Assuming that the worker is an employee, however, they would accrue continuous employment for any week that they work while under an employment contract.
 
If they work under one zero-hours contract, which I assume is the case, continuity will likely run from the date of that contract, even if breaks occurred. 
 
There are instances when continuity would be broken – for example, if the employee went without working for a full week under any employment contract.
 
In this case, you could terminate their employment, wait for a week and then hire them on the new terms. But this is only really an option if the worker has not undertaken a year’s service as otherwise they could bring a claim for unfair dismissal.
 
If it is your understanding and intention that this worker is not an employee until they have entered into a permanent contract, you should confirm in the contract that their previous employment does not count, and act on that basis.
 
However, you should be mindful, particularly when it comes to statutory rights that have a qualifying period (such as unfair dismissal), that the employee may be able to argue that their continuous service dates back to the original zero-hours contract.
 
Esther Smith is a partner in Thomas Eggar‘s Employment Law Unit.
 
 
Adam Partington, a solicitor at Speechly Bircham
 
The term ‘continuous employment’ is used to describe the length of unbroken time that an ‘employee’ has worked.

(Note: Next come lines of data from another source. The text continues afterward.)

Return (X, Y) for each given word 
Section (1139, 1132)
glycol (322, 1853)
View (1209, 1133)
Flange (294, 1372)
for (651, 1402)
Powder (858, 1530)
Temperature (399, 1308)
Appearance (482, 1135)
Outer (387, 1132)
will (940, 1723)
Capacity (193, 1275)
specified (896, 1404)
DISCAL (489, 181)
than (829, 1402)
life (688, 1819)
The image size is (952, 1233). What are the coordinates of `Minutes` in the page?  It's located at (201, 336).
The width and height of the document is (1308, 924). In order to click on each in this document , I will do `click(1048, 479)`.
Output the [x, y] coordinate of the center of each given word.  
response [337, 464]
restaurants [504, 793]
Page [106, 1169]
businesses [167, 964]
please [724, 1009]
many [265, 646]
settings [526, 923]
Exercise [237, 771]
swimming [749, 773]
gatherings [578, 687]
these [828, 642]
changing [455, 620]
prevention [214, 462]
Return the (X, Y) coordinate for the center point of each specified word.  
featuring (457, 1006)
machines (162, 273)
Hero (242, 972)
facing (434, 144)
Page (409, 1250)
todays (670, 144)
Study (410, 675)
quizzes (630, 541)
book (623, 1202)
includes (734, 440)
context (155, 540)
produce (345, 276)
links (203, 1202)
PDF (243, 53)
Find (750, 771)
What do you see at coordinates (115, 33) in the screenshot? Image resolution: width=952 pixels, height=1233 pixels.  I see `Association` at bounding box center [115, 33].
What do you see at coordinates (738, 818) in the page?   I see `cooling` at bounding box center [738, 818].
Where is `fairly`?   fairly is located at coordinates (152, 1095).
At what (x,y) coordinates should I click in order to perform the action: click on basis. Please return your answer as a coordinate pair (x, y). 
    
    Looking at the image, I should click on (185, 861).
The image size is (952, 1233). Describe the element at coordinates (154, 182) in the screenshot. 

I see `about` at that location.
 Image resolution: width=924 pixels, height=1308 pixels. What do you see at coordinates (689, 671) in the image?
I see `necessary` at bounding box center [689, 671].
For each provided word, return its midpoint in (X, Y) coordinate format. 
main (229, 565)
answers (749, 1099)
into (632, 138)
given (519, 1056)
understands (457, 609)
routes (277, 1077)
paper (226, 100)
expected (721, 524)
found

The term ‘employee’ has a specific meaning in law, however, and not everyone who performs work for another is necessarily one. They may, for example, be classified as a ‘worker’ or as being ‘self-employed’.
 
Therefore, in order to determine when the individual in question’s continuous employment began, it would be necessary to establish whether they were an ‘employee’ during the earlier period in which they worked for you under the zero hours/casual contract.
 
Whether an individual is an ‘employee’ under a contract of employment depends on a number of factors that have been identified by case law. A relevant factor is the obligation on an employer to offer work and the obligation on an individual to accept it.
 
The information that you have provided suggests that such an obligation did not exist under the zero hours/casual contract arrangement. But this factor is not the only basis on which to determine whether an employment relationship exists.
 
There are also other relevant factors to consider such as whether the individual was required to provide their service personally (or whether they could send someone as a substitute), and the extent to which you controlled them, for example in the way that they did the work.
 
You would need to take legal advice based on fuller details in order to get a better idea of where you stand in this respect.
 
If the individual is an employee under the previous casual arrangement, you would need to consider when their period of continuous employment began – it may not have been at the start of the zero hours contract if there were sufficient breaks (although I note you say that they undertook work for you most weeks). 
 
If the individual was not an employee under the previous casual arrangement, but they become one from the point at which you take them on permanently, broadly speaking, the period of continuous employment would begin the day on which the employee starts work under the permanent contract.
 
It is required by law that you provide them with a written statement of their terms of employment, which needs to include the date on which this employment began. This statement must be given to someone within two months of them commencing employment.
 
The date on which the period of continuous employment began is significant because it is used to determine whether certain rights have accrued. For example, a right to bring a claim for unfair dismissal normally requires one year’s continuous employment.
 
(Note, however, that from 6 April 2012, the qualifying service period will increase to two years, but this will only affect those who are employed on or after that date).
 

Adam Partington is a solicitor at Speechly Bircham LLP.